:: EXERCISE REQUIREMENTS ::
Duplicate the lines running from the one containing "You are a computer-use agent." through the one containing "Action: coord(770,168)", ends included, and omit the pictures from your answer.

### ITEMS ###

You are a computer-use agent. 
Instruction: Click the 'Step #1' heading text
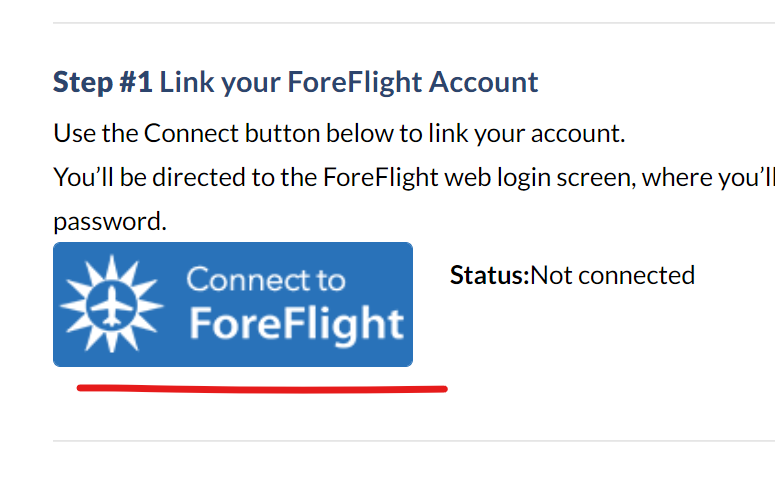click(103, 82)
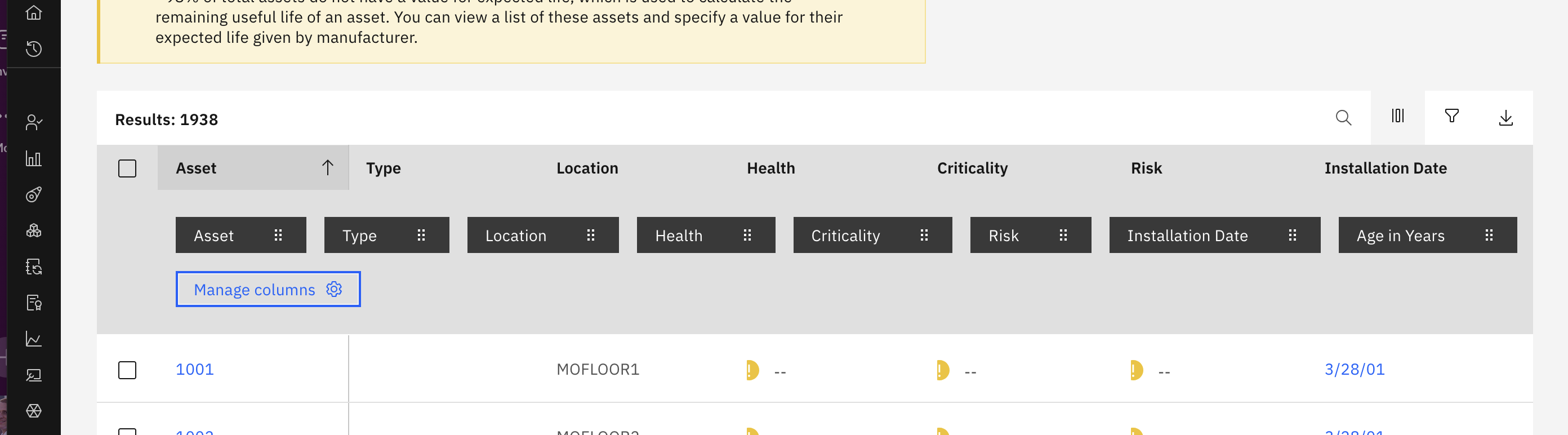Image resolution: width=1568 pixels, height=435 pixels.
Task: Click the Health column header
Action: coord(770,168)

###
### ITEMS ###

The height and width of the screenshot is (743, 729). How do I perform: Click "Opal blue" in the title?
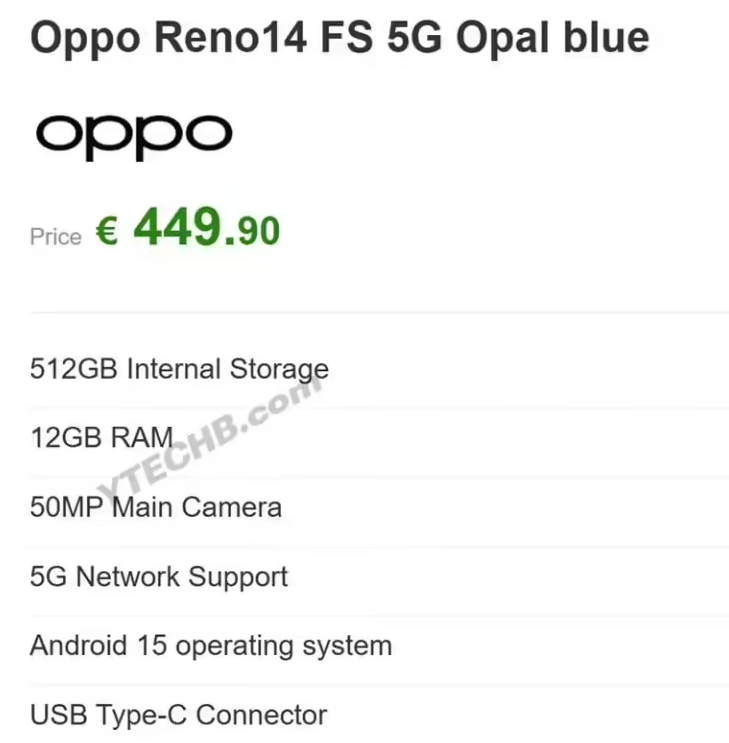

###

:: FINISHED EXERCISE ::
You are a computer-use agent. 
Instruction: Click the 'Step #1' heading text
click(103, 82)
Image resolution: width=1568 pixels, height=435 pixels.
Task: Click the Health column header
Action: coord(770,168)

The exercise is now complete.